*** Begin section ***
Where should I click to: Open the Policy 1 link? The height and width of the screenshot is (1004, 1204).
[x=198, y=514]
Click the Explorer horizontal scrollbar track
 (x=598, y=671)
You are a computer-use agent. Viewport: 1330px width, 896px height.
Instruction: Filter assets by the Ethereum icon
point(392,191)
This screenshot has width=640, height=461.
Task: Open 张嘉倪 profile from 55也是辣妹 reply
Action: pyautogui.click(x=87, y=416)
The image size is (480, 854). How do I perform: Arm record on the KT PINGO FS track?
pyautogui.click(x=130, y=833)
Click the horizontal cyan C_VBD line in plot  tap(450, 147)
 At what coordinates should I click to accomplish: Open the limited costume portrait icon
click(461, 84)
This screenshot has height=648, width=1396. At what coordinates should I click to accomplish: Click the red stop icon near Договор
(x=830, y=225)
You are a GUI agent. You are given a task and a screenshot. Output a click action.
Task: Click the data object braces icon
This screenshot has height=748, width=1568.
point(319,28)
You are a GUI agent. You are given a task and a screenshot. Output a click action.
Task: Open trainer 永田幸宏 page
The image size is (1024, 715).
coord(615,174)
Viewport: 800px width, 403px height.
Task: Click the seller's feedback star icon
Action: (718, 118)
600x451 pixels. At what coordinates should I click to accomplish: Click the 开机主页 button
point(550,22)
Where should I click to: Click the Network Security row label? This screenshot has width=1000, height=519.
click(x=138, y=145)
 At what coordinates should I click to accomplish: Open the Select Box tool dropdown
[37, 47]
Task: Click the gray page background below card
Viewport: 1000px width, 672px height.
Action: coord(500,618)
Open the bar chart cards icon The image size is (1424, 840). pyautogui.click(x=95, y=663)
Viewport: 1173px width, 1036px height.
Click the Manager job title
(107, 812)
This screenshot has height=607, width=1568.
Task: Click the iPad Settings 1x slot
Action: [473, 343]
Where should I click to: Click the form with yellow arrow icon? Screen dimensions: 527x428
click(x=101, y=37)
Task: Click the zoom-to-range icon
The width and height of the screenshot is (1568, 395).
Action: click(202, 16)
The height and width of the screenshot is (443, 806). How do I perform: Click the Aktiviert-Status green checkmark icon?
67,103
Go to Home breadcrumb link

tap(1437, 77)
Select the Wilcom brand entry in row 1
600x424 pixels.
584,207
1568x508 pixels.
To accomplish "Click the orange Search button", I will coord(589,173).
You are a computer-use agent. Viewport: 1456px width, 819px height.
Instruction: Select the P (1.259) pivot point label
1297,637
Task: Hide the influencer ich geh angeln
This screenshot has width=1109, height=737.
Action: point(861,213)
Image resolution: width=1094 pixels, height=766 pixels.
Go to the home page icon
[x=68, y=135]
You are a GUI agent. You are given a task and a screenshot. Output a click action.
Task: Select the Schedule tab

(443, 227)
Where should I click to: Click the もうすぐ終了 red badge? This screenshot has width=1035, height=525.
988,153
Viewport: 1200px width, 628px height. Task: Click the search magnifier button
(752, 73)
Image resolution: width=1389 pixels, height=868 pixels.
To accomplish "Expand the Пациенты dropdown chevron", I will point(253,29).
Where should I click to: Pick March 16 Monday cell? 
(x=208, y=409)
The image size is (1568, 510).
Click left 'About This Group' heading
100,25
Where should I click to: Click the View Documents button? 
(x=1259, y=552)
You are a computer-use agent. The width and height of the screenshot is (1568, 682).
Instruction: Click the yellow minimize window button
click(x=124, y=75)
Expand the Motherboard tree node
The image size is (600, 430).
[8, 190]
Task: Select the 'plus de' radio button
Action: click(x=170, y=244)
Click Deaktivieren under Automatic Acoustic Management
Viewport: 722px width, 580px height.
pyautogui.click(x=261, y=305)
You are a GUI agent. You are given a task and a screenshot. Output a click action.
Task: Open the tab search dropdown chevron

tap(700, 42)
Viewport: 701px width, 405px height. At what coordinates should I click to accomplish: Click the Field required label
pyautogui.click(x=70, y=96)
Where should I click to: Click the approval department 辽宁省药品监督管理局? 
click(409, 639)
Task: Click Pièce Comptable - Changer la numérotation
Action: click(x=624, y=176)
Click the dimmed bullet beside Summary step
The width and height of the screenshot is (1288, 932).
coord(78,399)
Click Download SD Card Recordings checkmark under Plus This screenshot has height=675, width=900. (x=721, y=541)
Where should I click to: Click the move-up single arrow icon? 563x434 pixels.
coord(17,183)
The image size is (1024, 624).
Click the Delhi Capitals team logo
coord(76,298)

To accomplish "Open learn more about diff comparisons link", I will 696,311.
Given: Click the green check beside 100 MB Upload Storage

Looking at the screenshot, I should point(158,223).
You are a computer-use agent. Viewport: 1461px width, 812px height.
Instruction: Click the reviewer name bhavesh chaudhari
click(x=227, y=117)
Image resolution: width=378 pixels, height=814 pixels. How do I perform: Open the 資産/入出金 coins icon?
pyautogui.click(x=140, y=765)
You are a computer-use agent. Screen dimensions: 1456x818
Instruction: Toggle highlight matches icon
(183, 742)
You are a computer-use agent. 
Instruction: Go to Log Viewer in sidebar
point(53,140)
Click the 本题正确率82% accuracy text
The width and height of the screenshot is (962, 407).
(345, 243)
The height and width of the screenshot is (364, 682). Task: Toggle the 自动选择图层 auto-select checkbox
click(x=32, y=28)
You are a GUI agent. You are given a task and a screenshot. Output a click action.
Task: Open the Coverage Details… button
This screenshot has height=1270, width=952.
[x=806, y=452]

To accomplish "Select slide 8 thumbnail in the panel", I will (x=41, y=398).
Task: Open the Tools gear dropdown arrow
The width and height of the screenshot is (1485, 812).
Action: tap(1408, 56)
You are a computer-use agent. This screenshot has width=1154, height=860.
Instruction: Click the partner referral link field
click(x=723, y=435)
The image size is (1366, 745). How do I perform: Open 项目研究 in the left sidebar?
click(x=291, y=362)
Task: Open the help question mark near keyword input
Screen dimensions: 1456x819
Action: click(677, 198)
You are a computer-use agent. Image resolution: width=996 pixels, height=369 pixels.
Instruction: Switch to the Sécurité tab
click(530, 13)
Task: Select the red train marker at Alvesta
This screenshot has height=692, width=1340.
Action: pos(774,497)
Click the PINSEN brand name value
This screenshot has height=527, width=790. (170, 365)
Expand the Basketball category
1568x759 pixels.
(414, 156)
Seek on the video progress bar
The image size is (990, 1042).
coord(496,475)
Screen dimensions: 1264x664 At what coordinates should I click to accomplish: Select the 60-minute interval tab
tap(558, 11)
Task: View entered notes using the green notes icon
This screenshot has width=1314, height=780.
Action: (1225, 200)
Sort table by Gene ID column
*** End section ***
= TASK REQUIREMENTS =
The full set of records should be duplicated exactly.

= TASK RESPONSE =
Where should I click to: Open the Policy 1 link? The height and width of the screenshot is (1004, 1204).
[x=198, y=514]
Click the Explorer horizontal scrollbar track
 (x=598, y=671)
You are a computer-use agent. Viewport: 1330px width, 896px height.
Instruction: Filter assets by the Ethereum icon
point(392,191)
This screenshot has width=640, height=461.
Task: Open 张嘉倪 profile from 55也是辣妹 reply
Action: pyautogui.click(x=87, y=416)
The image size is (480, 854). How do I perform: Arm record on the KT PINGO FS track?
pyautogui.click(x=130, y=833)
Click the horizontal cyan C_VBD line in plot  tap(450, 147)
 At what coordinates should I click to accomplish: Open the limited costume portrait icon
click(461, 84)
This screenshot has height=648, width=1396. At what coordinates should I click to accomplish: Click the red stop icon near Договор
(x=830, y=225)
You are a GUI agent. You are given a task and a screenshot. Output a click action.
Task: Click the data object braces icon
This screenshot has height=748, width=1568.
point(319,28)
You are a GUI agent. You are given a task and a screenshot. Output a click action.
Task: Open trainer 永田幸宏 page
The image size is (1024, 715).
coord(615,174)
Viewport: 800px width, 403px height.
Task: Click the seller's feedback star icon
Action: (718, 118)
600x451 pixels. At what coordinates should I click to accomplish: Click the 开机主页 button
point(550,22)
Where should I click to: Click the Network Security row label? This screenshot has width=1000, height=519.
click(x=138, y=145)
 At what coordinates should I click to accomplish: Open the Select Box tool dropdown
[37, 47]
Task: Click the gray page background below card
Viewport: 1000px width, 672px height.
Action: coord(500,618)
Open the bar chart cards icon The image size is (1424, 840). pyautogui.click(x=95, y=663)
Viewport: 1173px width, 1036px height.
Click the Manager job title
(107, 812)
This screenshot has height=607, width=1568.
Task: Click the iPad Settings 1x slot
Action: [473, 343]
Where should I click to: Click the form with yellow arrow icon? Screen dimensions: 527x428
click(x=101, y=37)
Task: Click the zoom-to-range icon
The width and height of the screenshot is (1568, 395).
Action: click(202, 16)
The height and width of the screenshot is (443, 806). How do I perform: Click the Aktiviert-Status green checkmark icon?
67,103
Go to Home breadcrumb link

tap(1437, 77)
Select the Wilcom brand entry in row 1
600x424 pixels.
584,207
1568x508 pixels.
To accomplish "Click the orange Search button", I will coord(589,173).
You are a computer-use agent. Viewport: 1456px width, 819px height.
Instruction: Select the P (1.259) pivot point label
1297,637
Task: Hide the influencer ich geh angeln
This screenshot has width=1109, height=737.
Action: point(861,213)
Image resolution: width=1094 pixels, height=766 pixels.
Go to the home page icon
[x=68, y=135]
You are a GUI agent. You are given a task and a screenshot. Output a click action.
Task: Select the Schedule tab

(443, 227)
Where should I click to: Click the もうすぐ終了 red badge? This screenshot has width=1035, height=525.
988,153
Viewport: 1200px width, 628px height. Task: Click the search magnifier button
(752, 73)
Image resolution: width=1389 pixels, height=868 pixels.
To accomplish "Expand the Пациенты dropdown chevron", I will point(253,29).
Where should I click to: Pick March 16 Monday cell? 
(x=208, y=409)
The image size is (1568, 510).
Click left 'About This Group' heading
100,25
Where should I click to: Click the View Documents button? 
(x=1259, y=552)
You are a computer-use agent. The width and height of the screenshot is (1568, 682).
Instruction: Click the yellow minimize window button
click(x=124, y=75)
Expand the Motherboard tree node
The image size is (600, 430).
[8, 190]
Task: Select the 'plus de' radio button
Action: click(x=170, y=244)
Click Deaktivieren under Automatic Acoustic Management
Viewport: 722px width, 580px height.
pyautogui.click(x=261, y=305)
You are a GUI agent. You are given a task and a screenshot. Output a click action.
Task: Open the tab search dropdown chevron

tap(700, 42)
Viewport: 701px width, 405px height. At what coordinates should I click to accomplish: Click the Field required label
pyautogui.click(x=70, y=96)
Where should I click to: Click the approval department 辽宁省药品监督管理局? 
click(409, 639)
Task: Click Pièce Comptable - Changer la numérotation
Action: click(x=624, y=176)
Click the dimmed bullet beside Summary step
The width and height of the screenshot is (1288, 932).
coord(78,399)
Click Download SD Card Recordings checkmark under Plus This screenshot has height=675, width=900. (x=721, y=541)
Where should I click to: Click the move-up single arrow icon? 563x434 pixels.
coord(17,183)
The image size is (1024, 624).
Click the Delhi Capitals team logo
coord(76,298)

To accomplish "Open learn more about diff comparisons link", I will 696,311.
Given: Click the green check beside 100 MB Upload Storage

Looking at the screenshot, I should point(158,223).
You are a computer-use agent. Viewport: 1461px width, 812px height.
Instruction: Click the reviewer name bhavesh chaudhari
click(x=227, y=117)
Image resolution: width=378 pixels, height=814 pixels. How do I perform: Open the 資産/入出金 coins icon?
pyautogui.click(x=140, y=765)
You are a computer-use agent. Screen dimensions: 1456x818
Instruction: Toggle highlight matches icon
(183, 742)
You are a computer-use agent. 
Instruction: Go to Log Viewer in sidebar
point(53,140)
Click the 本题正确率82% accuracy text
The width and height of the screenshot is (962, 407).
(345, 243)
The height and width of the screenshot is (364, 682). Task: Toggle the 自动选择图层 auto-select checkbox
click(x=32, y=28)
You are a GUI agent. You are given a task and a screenshot. Output a click action.
Task: Open the Coverage Details… button
This screenshot has height=1270, width=952.
[x=806, y=452]

To accomplish "Select slide 8 thumbnail in the panel", I will (x=41, y=398).
Task: Open the Tools gear dropdown arrow
The width and height of the screenshot is (1485, 812).
Action: tap(1408, 56)
You are a computer-use agent. This screenshot has width=1154, height=860.
Instruction: Click the partner referral link field
click(x=723, y=435)
The image size is (1366, 745). How do I perform: Open 项目研究 in the left sidebar?
click(x=291, y=362)
Task: Open the help question mark near keyword input
Screen dimensions: 1456x819
Action: click(677, 198)
You are a computer-use agent. Image resolution: width=996 pixels, height=369 pixels.
Instruction: Switch to the Sécurité tab
click(530, 13)
Task: Select the red train marker at Alvesta
This screenshot has height=692, width=1340.
Action: pos(774,497)
Click the PINSEN brand name value
This screenshot has height=527, width=790. (170, 365)
Expand the Basketball category
1568x759 pixels.
(414, 156)
Seek on the video progress bar
The image size is (990, 1042).
coord(496,475)
Screen dimensions: 1264x664 At what coordinates should I click to accomplish: Select the 60-minute interval tab
tap(558, 11)
Task: View entered notes using the green notes icon
This screenshot has width=1314, height=780.
Action: (1225, 200)
Sort table by Gene ID column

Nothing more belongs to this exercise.